EXERCISE BRIEF> Starting at the line that contains "Close the dialog", output each line through the end of the data exactly, and nothing more.

··· RECORDS FOR THE EXERCISE ···

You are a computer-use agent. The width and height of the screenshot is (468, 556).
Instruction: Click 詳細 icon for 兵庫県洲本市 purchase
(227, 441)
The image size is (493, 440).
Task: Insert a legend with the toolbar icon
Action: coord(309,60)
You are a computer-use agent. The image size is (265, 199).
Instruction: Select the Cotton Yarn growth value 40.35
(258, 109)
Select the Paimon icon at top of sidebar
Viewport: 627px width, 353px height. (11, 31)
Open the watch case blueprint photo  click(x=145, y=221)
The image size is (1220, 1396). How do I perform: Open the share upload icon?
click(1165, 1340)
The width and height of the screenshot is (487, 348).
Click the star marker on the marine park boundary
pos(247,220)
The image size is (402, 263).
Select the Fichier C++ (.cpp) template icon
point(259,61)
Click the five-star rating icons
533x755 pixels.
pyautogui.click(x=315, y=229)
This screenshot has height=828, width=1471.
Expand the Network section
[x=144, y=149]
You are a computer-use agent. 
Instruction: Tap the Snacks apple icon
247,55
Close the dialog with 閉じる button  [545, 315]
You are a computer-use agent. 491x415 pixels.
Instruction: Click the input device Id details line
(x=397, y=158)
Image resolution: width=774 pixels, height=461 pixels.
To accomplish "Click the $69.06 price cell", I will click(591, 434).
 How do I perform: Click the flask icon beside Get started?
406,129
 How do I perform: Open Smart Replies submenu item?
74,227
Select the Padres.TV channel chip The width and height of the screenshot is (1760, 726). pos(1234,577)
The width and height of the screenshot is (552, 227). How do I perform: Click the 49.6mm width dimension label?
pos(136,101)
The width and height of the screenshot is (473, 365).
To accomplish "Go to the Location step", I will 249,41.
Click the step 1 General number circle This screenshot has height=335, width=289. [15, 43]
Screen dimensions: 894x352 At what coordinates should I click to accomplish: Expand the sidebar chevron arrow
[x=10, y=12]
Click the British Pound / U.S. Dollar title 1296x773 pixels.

···

FINISHED EXERCISE>
Close the dialog with 閉じる button  [545, 315]
You are a computer-use agent. 491x415 pixels.
Instruction: Click the input device Id details line
(x=397, y=158)
Image resolution: width=774 pixels, height=461 pixels.
To accomplish "Click the $69.06 price cell", I will click(591, 434).
 How do I perform: Click the flask icon beside Get started?
406,129
 How do I perform: Open Smart Replies submenu item?
74,227
Select the Padres.TV channel chip The width and height of the screenshot is (1760, 726). pos(1234,577)
The width and height of the screenshot is (552, 227). How do I perform: Click the 49.6mm width dimension label?
pos(136,101)
The width and height of the screenshot is (473, 365).
To accomplish "Go to the Location step", I will 249,41.
Click the step 1 General number circle This screenshot has height=335, width=289. [15, 43]
Screen dimensions: 894x352 At what coordinates should I click to accomplish: Expand the sidebar chevron arrow
[x=10, y=12]
Click the British Pound / U.S. Dollar title 1296x773 pixels.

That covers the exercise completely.